Table 7 Experiment 2 results %
In order to answer research question 1, a comparison between our ensemble learning based approach (i.e., WMV) and other approaches[15, 17, 24, 28-30]is presented in this section. The different approaches were all evaluated using the same dataset. The evaluation results are shown in Table 8 which details the approaches, the types of features used, and the metrics used to evaluate each approach. These results show that our approach outperforms two out of the three approaches using dynamic features and falls marginally behind the other approaches using static and hybrid features. The reason for this could be due to the reduced feature set. If the feature set was increased and non-linear filter methods were used, there would be a chance that these results could improve at the expense of time. It may also be beneficial to obtain the evaluation scripts for these related approaches.
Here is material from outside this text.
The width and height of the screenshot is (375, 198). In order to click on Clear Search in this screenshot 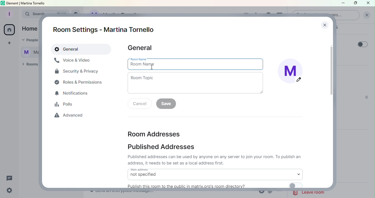, I will do `click(367, 15)`.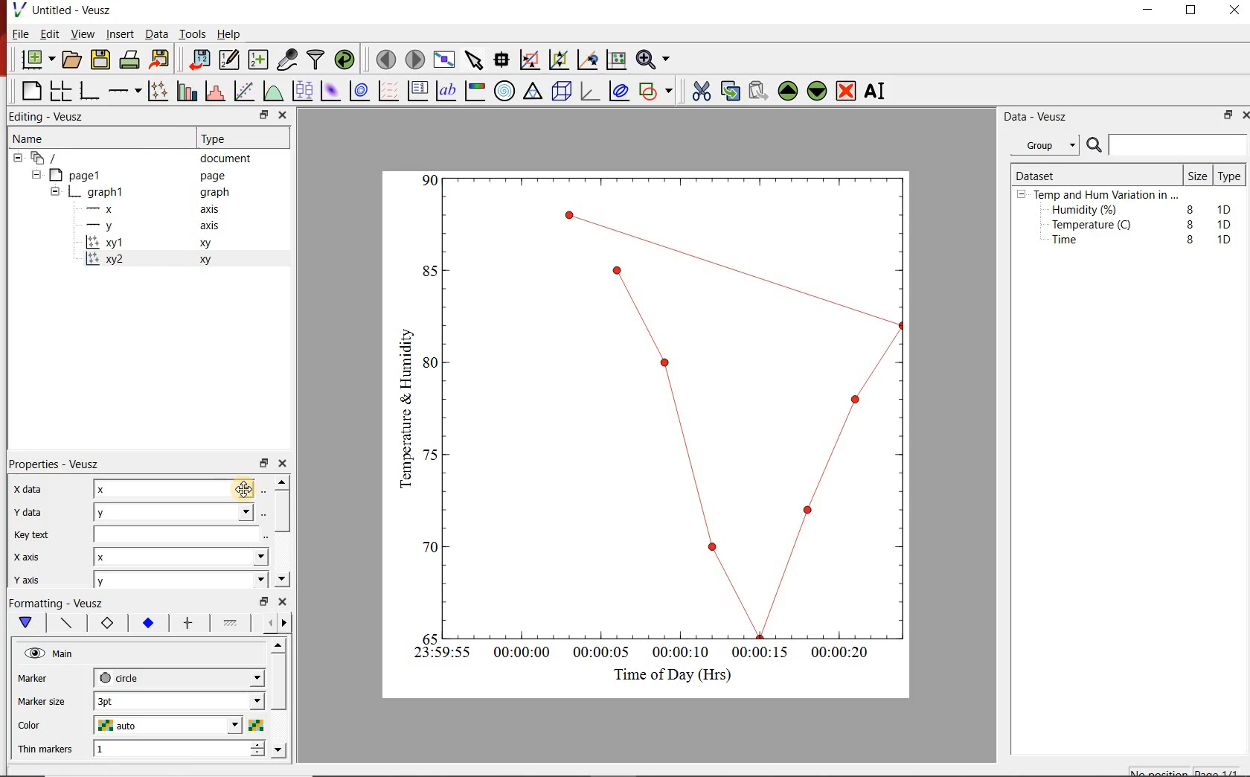  I want to click on reload linked datasets, so click(345, 60).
This would provide the ability to evaluate the related approaches using the exact samples as although each of these approaches used the Drebin dataset, certain samples were removed which might impact the results.
Table 8 Comparison with other approaches that used the Drebin dataset %
As can be seen from Fig.3 the performance of the model using older samples is not perfect which show that only 59% of the time the model would classify a sample correctly. This could be due to various reasons including the fact that the dataset had a total of 83 different labels with only 100 different features to differentiate each of them.
Fig.3 Experiment 1 macro-average ROC curve
The performance in experiment 2 was significantly better as can be seen in Fig.4 which shows that 75% of the time the model will classify a sample correctly. This further consolidates the above theory as although the dataset is half the size of experiment 1, it only has a total of 24 families.
Fig.4 Experiment 2 macro-average ROC curve
Fig.5 and Fig.6 provide the ability to differentiate between which features are important for older samples when compared to newer samples. It can be seen that in general the most important features for more recent samples are increasingly varied as well as some new features (e.g., the signature scheme) added to the list of the top 20.
Fig.5 Experiment 1 top 20 features
Fig.6 Experiment 2 top 20 features
This paper set out to evaluate ensemble learning for malware family classification. To understand the impact of ensemble learning on decision making and its performance in comparison with other non-ensemble learning based malware classification approach, a prototype of ensemble learning-based malware family classification was developed in this paper. The weighted majority voting approach is used in this prototype to determine the importance of individual models to a final decision. The evaluation was conducted using well-known, publicly-available datasets (i.e., Drebin and UpDroid) and the recent malware samples collected from GitHub repositories.
The evaluation results show that the prototype of ensemble learning based malware family classification outperforms almost all opponents using dynamic features, but marginally behind others using static or hybrid features. The ROC curves show the the prototype has 75% chance being able to distinguish the families of the samples in the second experimental dataset.
The results imply that the type and quality of features have significant impact on the decision; the randomised searching algorithm does not guarantee optimal selection of parameters. The proposition that ensemble learning outclassed single-model-based learning holds only if the weights of individual models are well tuned. Further investigation is sought to further confirm these implications.